Business

New rules will entitle many white-collar workers to overtime pay

The US Department of Labor (DOL) has issued new rules governing overtime pay that will automatically extend eligibility for overtime pay to approximately 4.2 million workers. Under the new rules, which take effect on December 1, 2016, most salaried workers who earn less than $913.00 a week ($47,476.00 annually) will be entitled to overtime pay. This newly prescribed wage level is more than double the current amount ($455.00 per week or $23,660.00 per year) at which workers are generally considered exempt from overtime rules.

A brief summary of the Fair Labor Standards Act (FLSA) is helpful in understanding what is going on here. The FLSA requires employers to pay their employees at least the federal minimum wage (currently $7.25 per hour) for all hours worked and overtime pay at a rate of 1.5 times their regular rate of pay for all hours worked in excess of 40 in a work week. . Certain categories of employees are exempt from coverage under the Act, including physicians, lawyers, and teachers. In addition, the FLSA exempts from coverage employees who are engaged in an “executive, administrative, or professional capacity.” These workers have historically been referred to as “white collar workers.” The Act itself, however, does not define the terms “executive,” “administrative,” or “professional,” leaving it up to the DOL to issue regulations defining the scope of these exemptions.

Current DOL rules require that an employee meet each of the following three tests to fall within the white-collar exemption: (1) is paid a fixed, predetermined salary that is not subject to reduction for quality or quantity of work performed (the “basis test”); (2) the amount of the employee’s salary meets a specified minimum amount (the “salary level test”); and (3) the employee’s duties involved executive, administrative, or professional duties, as defined in DOL regulations (the “duties test”). The recently issued rules affect the second of those tests, the “salary level test.”

So, starting December 1, when the new rules go into effect, most white-collar workers making less than the “standard wage level” of $913.00 per week will be entitled to overtime for hours worked in excess of 40. in a given work week. That will be the case regardless of whether these employees meet the other two tests for the white collar exemption.

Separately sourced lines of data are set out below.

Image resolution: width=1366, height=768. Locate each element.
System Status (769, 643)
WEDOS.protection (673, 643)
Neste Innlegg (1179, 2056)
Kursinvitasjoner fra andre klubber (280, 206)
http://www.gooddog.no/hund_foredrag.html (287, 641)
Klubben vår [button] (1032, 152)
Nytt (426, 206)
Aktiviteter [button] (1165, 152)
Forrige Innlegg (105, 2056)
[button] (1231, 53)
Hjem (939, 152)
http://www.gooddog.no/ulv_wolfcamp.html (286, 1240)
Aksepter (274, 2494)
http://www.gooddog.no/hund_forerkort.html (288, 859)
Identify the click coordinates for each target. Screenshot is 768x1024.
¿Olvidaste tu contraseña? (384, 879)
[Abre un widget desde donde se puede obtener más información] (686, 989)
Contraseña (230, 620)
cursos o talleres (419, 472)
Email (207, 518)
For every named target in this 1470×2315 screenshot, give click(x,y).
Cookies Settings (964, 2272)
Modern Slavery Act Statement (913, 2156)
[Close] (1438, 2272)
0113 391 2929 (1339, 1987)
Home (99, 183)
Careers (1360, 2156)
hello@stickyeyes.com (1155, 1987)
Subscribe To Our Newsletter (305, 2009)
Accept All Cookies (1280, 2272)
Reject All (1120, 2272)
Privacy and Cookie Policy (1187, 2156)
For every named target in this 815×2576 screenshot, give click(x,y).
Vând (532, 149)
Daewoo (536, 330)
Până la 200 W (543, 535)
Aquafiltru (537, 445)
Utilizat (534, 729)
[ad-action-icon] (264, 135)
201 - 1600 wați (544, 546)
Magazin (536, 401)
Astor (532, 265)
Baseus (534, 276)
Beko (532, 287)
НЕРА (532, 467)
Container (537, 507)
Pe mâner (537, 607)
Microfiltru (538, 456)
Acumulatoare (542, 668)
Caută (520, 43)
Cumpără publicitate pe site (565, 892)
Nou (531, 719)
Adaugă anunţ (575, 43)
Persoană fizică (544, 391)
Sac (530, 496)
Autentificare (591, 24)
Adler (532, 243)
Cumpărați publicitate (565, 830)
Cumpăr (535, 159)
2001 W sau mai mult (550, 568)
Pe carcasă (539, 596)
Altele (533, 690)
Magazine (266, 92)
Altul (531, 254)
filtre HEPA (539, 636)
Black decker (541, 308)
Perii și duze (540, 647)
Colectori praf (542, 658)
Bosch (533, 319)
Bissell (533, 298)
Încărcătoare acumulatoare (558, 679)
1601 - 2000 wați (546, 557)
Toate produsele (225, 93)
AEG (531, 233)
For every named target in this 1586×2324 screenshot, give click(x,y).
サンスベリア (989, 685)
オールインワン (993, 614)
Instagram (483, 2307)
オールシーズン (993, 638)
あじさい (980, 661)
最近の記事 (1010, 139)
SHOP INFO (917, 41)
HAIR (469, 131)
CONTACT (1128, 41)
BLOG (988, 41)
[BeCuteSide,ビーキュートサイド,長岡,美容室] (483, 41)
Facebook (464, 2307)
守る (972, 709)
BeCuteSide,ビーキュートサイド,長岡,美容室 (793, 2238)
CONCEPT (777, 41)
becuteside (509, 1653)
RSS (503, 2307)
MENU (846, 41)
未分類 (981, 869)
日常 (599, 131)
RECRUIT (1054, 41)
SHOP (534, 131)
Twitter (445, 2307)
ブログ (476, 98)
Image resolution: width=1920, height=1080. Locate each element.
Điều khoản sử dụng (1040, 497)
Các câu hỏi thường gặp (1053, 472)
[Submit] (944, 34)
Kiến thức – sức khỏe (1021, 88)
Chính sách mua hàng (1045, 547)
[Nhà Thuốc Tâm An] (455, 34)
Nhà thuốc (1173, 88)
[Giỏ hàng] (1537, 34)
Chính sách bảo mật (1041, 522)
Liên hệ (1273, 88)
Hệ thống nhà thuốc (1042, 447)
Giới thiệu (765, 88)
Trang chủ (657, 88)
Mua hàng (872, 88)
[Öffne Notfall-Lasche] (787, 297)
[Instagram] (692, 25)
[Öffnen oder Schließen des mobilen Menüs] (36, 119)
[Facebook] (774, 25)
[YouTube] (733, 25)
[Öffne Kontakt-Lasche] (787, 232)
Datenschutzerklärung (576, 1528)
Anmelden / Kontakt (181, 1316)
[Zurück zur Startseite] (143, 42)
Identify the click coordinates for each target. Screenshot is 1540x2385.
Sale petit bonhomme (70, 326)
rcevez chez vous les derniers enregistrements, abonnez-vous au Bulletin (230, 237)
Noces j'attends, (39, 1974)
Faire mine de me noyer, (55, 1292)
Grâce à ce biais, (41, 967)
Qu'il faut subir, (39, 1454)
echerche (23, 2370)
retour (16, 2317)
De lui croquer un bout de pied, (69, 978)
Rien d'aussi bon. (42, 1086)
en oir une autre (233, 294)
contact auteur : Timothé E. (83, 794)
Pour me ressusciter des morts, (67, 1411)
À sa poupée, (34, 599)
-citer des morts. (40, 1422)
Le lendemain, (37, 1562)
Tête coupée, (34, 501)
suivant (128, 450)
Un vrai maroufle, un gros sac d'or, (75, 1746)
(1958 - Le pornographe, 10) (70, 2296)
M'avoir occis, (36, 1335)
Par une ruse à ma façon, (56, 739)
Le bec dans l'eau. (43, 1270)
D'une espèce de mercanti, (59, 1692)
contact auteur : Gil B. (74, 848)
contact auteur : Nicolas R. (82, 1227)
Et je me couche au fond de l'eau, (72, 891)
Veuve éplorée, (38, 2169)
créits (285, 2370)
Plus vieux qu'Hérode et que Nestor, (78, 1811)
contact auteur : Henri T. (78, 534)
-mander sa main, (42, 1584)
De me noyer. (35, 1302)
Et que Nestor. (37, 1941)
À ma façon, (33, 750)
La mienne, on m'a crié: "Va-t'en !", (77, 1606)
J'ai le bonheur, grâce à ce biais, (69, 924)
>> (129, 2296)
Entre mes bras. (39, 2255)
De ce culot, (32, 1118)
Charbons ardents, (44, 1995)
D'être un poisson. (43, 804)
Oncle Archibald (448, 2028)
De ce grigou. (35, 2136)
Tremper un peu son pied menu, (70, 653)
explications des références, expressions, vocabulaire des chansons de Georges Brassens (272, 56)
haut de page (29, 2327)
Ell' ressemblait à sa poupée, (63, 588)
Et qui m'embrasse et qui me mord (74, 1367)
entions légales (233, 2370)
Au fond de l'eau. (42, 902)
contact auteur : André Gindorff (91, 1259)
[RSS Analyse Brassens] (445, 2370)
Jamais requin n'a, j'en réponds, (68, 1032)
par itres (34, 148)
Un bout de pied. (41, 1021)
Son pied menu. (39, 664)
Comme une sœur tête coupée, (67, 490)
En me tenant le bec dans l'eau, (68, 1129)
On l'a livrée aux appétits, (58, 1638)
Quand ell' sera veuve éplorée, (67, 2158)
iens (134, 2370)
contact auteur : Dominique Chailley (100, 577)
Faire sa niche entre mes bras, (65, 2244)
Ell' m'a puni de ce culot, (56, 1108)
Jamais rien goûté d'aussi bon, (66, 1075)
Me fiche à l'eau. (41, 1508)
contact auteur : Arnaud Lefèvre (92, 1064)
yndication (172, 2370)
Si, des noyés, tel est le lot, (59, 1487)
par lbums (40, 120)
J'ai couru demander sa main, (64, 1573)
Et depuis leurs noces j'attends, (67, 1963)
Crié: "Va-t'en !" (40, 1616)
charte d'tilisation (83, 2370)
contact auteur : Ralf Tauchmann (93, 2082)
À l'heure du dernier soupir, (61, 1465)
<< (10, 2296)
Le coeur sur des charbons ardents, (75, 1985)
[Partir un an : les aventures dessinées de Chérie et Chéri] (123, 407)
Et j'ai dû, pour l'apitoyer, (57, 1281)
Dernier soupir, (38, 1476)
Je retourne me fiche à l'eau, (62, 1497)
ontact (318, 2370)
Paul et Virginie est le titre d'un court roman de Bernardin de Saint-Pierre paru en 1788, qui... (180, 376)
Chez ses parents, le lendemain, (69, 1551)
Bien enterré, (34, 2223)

This standard wage level was determined based on the 40th percentile of earnings for full-time salaried workers in the lowest-wage region of the country, now the South. Thereafter, the standard wage level will be subject to adjustment every three years, again, by reference to the 40th percentile of full-time salaried workers in whatever is then the lowest-wage region of the country.

Employers may use non-discretionary bonuses and incentive payments (such as commissions) to satisfy up to ten percent of the standard salary level, provided these payments are made quarterly or more frequently.

Finally, the new regulations also affect those who are considered “highly compensated employees” (HCE) under the Act. Currently, employees whose annual earnings are $100,000.00 or more are generally exempt from the overtime rules, even if they do not they meet the “homework test.” When the new rules go into effect, the applicable dollar amount to qualify as an HCE will increase to $134,004.00.

The DOL estimates that approximately 4.2 million workers currently considered exempt under the FLSA will be entitled to overtime in the first year of implementation of these new rules. That number is expected to grow to more than 5 million workers within ten years of implementation. An additional 65,000 HCEs are estimated to be eligible for overtime in the first year after the rule change, and 200,000 will be affected within ten years.

Clearly many employers will be affected by these changes and employers are encouraged to be aware of how these new rules will affect their payroll practices.